▶ _RECORDED DATA_:

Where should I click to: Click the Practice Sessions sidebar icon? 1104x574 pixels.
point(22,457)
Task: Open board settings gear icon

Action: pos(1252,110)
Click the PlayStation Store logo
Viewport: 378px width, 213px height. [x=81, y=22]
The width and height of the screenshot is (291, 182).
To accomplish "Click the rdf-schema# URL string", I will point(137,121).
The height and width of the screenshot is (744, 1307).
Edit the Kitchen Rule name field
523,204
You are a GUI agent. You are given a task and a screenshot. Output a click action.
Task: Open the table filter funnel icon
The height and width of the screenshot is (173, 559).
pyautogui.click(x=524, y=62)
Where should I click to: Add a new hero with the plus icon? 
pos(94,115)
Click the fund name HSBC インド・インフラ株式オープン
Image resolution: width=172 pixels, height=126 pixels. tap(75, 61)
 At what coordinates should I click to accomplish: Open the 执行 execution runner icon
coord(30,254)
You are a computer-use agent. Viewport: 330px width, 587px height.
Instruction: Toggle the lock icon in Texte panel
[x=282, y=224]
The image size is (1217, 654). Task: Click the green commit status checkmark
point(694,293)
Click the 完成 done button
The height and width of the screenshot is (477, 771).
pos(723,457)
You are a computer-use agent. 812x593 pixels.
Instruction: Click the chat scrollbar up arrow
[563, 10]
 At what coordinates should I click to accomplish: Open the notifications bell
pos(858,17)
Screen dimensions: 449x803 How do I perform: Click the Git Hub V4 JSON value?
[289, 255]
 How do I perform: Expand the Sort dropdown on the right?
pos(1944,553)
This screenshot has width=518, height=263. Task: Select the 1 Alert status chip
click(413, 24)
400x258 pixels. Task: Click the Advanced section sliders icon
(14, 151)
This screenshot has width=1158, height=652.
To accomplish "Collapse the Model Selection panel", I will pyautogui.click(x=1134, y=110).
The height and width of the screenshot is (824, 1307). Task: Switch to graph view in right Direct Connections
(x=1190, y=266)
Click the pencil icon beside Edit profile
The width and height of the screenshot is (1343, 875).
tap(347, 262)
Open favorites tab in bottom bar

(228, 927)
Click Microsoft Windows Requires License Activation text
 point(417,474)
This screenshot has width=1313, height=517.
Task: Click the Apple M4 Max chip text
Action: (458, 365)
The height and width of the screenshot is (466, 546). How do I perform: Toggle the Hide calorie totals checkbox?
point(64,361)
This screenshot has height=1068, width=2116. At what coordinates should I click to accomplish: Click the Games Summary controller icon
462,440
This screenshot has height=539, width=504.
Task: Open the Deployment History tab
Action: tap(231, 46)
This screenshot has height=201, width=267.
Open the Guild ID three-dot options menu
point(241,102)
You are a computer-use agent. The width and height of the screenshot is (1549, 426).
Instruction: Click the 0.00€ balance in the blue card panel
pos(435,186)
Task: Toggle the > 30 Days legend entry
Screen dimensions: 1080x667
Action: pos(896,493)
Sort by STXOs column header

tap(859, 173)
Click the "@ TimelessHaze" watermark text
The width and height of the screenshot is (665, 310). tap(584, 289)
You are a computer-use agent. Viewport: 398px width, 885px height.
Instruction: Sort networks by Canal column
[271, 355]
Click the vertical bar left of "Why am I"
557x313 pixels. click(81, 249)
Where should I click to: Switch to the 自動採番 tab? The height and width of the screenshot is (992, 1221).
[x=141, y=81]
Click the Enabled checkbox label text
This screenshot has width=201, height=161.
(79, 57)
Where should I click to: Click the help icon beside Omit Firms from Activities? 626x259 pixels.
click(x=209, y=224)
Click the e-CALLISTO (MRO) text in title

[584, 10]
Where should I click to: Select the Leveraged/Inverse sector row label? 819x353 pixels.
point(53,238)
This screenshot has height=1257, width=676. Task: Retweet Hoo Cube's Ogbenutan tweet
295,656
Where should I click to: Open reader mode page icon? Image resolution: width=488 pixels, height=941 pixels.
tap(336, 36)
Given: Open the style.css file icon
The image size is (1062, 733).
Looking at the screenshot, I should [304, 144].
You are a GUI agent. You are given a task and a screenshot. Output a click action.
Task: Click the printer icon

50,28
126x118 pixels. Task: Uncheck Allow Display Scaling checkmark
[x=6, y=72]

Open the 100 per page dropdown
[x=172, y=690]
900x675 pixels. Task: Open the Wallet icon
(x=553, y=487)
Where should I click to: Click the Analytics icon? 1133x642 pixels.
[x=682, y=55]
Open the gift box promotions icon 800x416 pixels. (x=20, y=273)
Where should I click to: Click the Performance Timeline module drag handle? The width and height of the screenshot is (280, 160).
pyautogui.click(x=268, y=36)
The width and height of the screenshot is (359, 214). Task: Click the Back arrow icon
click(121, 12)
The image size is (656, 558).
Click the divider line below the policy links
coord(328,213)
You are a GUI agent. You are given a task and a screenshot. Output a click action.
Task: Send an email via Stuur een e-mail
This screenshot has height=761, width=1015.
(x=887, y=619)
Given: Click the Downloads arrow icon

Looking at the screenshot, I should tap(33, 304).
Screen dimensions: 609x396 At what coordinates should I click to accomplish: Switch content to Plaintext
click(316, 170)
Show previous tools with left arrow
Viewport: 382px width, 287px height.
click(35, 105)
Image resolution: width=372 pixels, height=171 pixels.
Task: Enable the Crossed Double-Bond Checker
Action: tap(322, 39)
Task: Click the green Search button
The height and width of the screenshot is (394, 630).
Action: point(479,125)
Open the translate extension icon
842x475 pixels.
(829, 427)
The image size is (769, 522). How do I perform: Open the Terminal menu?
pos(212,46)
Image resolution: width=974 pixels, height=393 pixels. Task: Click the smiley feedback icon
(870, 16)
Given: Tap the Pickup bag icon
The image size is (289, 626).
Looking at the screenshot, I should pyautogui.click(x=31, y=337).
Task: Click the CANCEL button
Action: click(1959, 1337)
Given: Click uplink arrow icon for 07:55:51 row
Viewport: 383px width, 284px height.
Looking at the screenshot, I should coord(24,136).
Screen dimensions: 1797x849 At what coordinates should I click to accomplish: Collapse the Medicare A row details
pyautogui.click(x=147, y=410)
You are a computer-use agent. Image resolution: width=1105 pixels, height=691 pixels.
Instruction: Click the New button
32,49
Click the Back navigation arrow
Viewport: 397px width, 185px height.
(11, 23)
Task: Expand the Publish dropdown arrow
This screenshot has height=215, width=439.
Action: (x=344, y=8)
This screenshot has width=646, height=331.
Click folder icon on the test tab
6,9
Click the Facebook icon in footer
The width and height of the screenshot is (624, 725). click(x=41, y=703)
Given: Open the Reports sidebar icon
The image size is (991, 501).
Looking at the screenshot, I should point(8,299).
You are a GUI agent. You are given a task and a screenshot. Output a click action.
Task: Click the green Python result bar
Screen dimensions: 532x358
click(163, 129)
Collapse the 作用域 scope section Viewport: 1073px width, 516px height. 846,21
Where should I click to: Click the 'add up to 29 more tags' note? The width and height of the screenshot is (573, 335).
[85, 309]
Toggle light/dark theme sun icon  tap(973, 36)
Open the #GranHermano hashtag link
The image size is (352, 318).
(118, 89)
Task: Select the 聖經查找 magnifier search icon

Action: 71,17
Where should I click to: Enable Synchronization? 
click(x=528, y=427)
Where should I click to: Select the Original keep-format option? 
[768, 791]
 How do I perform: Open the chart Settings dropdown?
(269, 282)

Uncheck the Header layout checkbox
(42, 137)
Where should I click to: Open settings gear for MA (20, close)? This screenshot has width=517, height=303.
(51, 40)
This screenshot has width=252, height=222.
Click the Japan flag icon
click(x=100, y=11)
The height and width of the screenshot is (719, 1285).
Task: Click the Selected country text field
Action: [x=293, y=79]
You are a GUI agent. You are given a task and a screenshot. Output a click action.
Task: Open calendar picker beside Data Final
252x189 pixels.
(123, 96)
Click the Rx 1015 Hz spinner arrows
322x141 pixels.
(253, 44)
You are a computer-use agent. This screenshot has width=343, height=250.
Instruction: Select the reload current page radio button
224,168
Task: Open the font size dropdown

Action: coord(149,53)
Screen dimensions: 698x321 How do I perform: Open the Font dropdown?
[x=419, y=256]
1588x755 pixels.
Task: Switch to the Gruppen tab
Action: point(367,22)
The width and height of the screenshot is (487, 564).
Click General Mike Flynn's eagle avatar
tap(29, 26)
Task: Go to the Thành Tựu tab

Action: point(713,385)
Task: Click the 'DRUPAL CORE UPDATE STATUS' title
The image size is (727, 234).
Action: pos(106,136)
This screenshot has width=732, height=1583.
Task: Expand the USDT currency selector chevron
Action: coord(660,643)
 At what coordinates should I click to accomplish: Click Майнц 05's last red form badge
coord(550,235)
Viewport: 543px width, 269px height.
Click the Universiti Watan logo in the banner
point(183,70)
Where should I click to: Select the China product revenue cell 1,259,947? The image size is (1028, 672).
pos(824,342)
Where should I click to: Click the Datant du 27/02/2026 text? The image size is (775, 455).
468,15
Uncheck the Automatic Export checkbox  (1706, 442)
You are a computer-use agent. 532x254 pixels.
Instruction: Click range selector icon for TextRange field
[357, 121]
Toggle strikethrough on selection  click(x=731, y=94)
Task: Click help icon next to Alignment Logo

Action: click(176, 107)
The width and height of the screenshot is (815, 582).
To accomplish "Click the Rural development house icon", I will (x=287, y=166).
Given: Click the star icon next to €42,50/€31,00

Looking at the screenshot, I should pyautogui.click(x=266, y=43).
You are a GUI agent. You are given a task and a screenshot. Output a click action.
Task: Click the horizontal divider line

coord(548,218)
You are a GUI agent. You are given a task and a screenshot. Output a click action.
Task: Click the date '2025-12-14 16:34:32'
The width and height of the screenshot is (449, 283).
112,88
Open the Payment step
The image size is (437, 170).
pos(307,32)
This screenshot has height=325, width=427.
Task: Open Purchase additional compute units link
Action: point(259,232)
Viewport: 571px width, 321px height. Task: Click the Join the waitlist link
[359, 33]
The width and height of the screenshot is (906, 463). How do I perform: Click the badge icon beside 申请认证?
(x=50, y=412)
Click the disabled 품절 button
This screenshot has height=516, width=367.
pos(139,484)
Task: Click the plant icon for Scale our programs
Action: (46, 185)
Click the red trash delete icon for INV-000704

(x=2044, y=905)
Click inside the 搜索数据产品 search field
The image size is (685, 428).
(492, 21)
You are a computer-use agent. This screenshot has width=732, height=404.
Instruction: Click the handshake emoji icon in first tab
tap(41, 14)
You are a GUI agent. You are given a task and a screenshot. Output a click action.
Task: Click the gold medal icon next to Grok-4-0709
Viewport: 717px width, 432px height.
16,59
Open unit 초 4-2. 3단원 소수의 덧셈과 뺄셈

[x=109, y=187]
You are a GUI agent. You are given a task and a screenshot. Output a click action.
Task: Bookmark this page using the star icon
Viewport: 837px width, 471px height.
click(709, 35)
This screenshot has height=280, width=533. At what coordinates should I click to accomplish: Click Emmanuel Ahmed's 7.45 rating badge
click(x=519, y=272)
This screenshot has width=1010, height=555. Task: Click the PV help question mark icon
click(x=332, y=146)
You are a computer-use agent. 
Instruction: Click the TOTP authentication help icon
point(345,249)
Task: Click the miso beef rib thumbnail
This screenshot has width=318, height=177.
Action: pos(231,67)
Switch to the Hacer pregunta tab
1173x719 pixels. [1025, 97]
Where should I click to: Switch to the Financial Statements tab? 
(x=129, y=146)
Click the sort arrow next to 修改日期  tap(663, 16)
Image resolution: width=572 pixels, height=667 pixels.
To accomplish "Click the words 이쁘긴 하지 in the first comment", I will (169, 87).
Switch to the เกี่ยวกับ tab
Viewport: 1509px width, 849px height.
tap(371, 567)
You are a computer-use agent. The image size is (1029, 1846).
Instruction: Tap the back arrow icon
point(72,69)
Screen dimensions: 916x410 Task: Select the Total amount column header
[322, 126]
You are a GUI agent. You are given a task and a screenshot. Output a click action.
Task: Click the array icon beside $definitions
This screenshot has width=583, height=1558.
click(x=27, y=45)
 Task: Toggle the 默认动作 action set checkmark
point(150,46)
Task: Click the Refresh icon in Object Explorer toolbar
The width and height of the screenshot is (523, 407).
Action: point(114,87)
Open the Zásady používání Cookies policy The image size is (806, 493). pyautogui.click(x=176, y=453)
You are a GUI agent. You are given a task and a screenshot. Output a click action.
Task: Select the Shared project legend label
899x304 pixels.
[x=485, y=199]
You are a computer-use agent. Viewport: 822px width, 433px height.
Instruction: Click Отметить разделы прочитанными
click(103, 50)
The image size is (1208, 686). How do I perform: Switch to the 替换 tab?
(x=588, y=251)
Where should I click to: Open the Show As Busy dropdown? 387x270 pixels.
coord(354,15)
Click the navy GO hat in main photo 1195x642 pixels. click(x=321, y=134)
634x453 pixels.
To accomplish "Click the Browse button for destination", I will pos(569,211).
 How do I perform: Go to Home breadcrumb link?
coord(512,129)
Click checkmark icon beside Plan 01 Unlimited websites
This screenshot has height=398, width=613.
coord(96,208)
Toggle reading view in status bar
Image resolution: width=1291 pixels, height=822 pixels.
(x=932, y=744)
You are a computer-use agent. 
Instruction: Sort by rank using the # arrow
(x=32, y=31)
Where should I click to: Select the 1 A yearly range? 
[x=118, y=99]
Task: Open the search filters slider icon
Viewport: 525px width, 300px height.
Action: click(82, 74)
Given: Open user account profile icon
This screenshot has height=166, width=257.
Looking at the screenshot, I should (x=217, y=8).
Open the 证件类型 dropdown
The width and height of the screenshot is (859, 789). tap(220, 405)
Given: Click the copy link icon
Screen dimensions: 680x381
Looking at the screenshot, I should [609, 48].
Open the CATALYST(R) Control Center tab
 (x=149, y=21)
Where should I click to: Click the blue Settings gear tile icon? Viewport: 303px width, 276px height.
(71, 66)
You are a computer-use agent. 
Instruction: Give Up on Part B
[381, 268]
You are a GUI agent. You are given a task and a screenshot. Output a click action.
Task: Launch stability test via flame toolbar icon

▶ _WORK REQUIRED_: Can you copy the lines that begin with the line containing "Where should I click to: Open settings" and end with the line containing "Action: [x=293, y=79]", reproducing each one exactly?

▶ _ANSWER TO THIS TASK_:
Where should I click to: Open settings gear for MA (20, close)? This screenshot has width=517, height=303.
(51, 40)
This screenshot has width=252, height=222.
Click the Japan flag icon
click(x=100, y=11)
The height and width of the screenshot is (719, 1285).
Task: Click the Selected country text field
Action: [x=293, y=79]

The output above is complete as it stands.